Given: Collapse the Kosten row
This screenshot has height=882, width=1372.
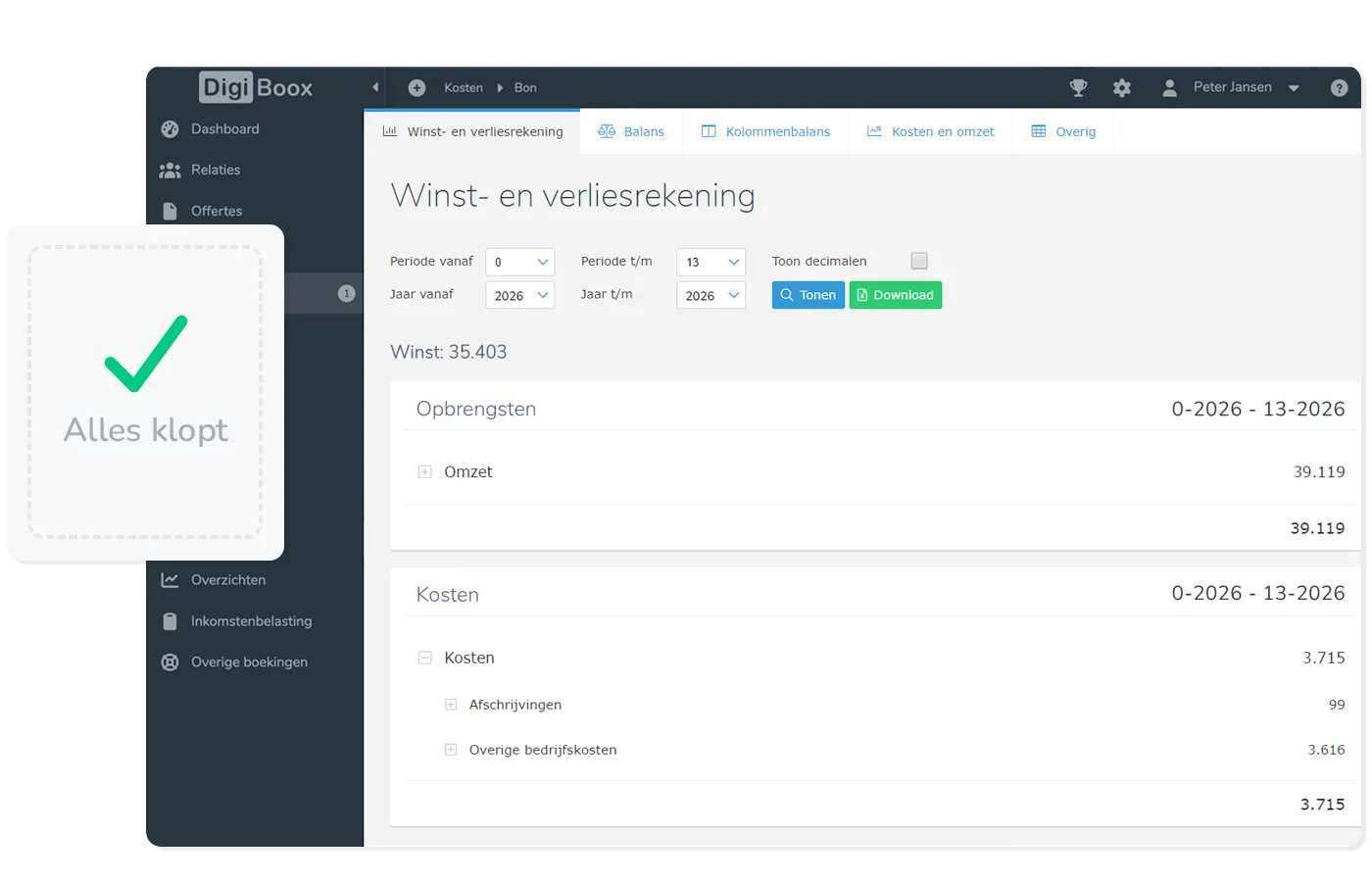Looking at the screenshot, I should (x=424, y=659).
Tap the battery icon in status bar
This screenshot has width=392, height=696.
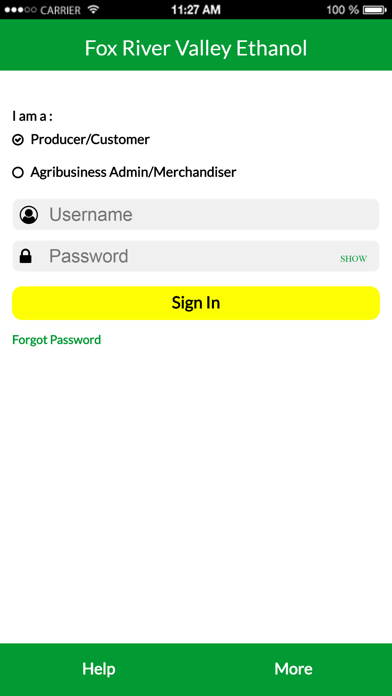[375, 9]
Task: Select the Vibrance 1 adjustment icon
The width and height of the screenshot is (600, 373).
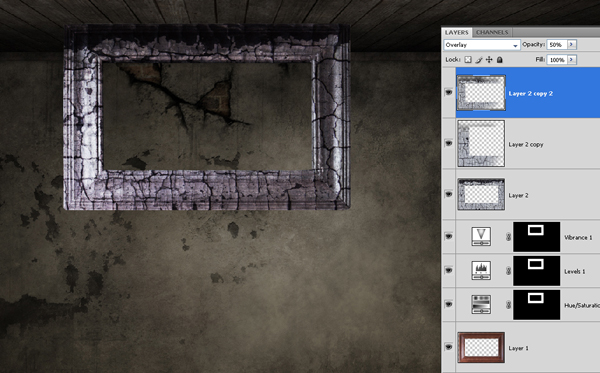Action: tap(481, 237)
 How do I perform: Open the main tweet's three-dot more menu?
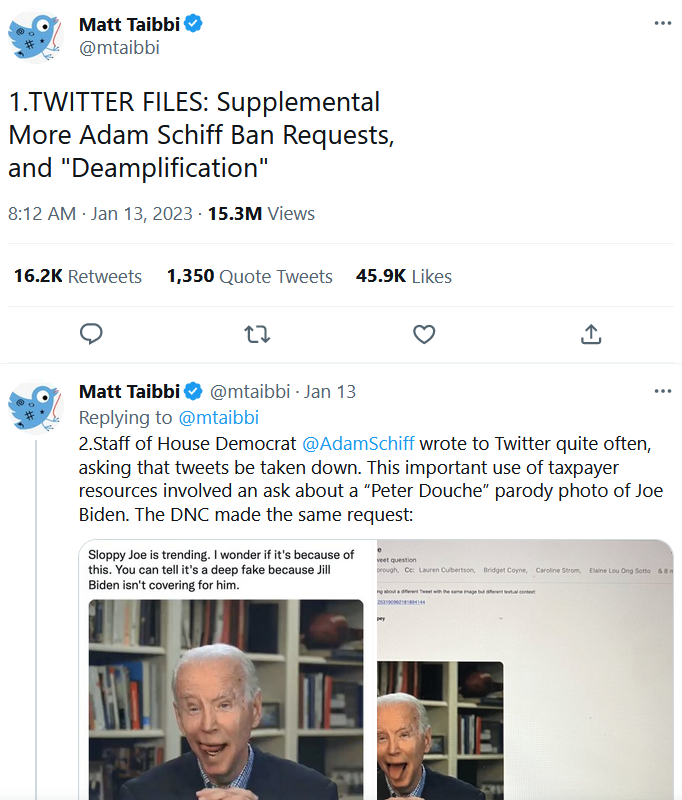[663, 24]
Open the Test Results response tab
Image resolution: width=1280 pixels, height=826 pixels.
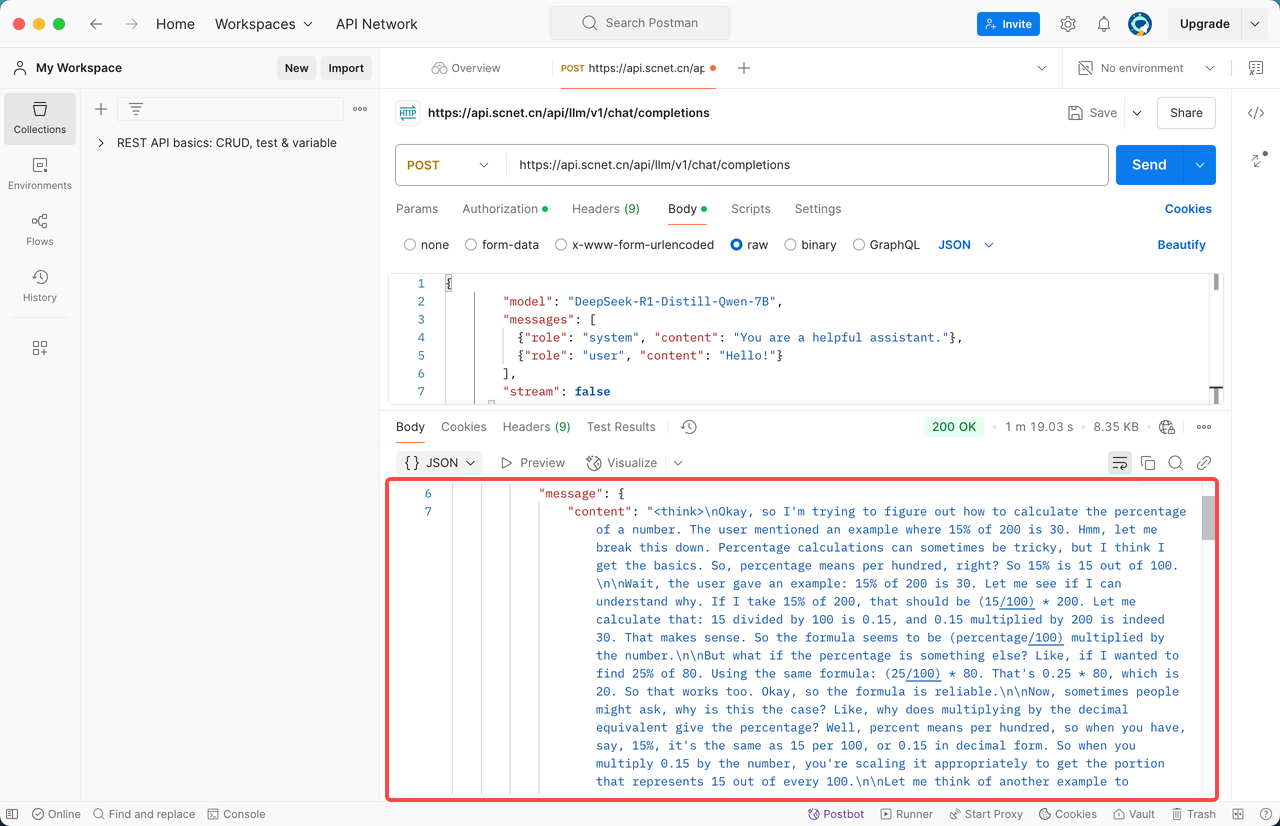pos(621,427)
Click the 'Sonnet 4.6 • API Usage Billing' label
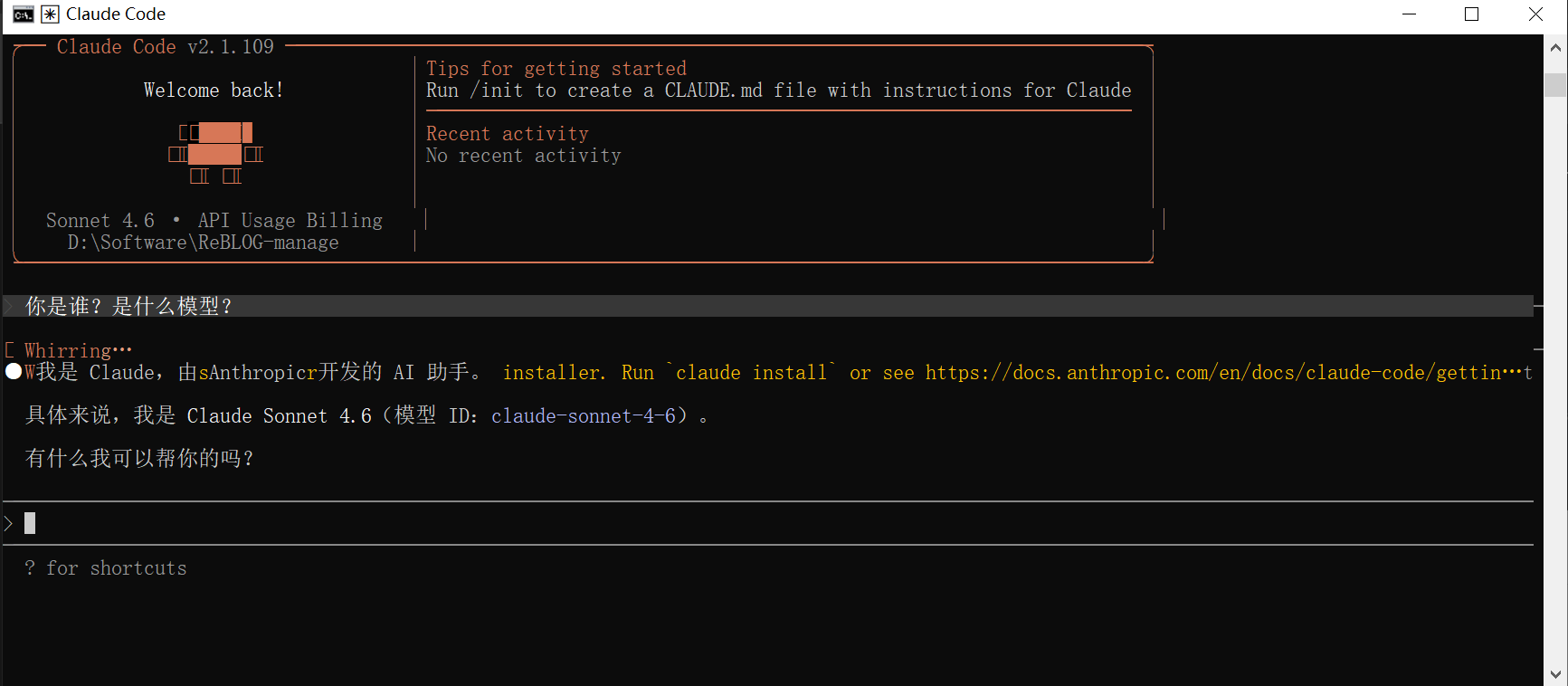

● ● ● ● ●

WORK TO COMPLETE
Could you write out exactly the lines from the line containing "Task: Select the Vibrance 1 adjustment icon" to the end of the material, and nothing else? No pictures belong in the copy.

SOLUTION TO THE EXERCISE
Task: Select the Vibrance 1 adjustment icon
The width and height of the screenshot is (600, 373).
Action: tap(481, 237)
 How do I perform: Open the main tweet's three-dot more menu?
[663, 24]
Open the Test Results response tab
Image resolution: width=1280 pixels, height=826 pixels.
pos(621,427)
Click the 'Sonnet 4.6 • API Usage Billing' label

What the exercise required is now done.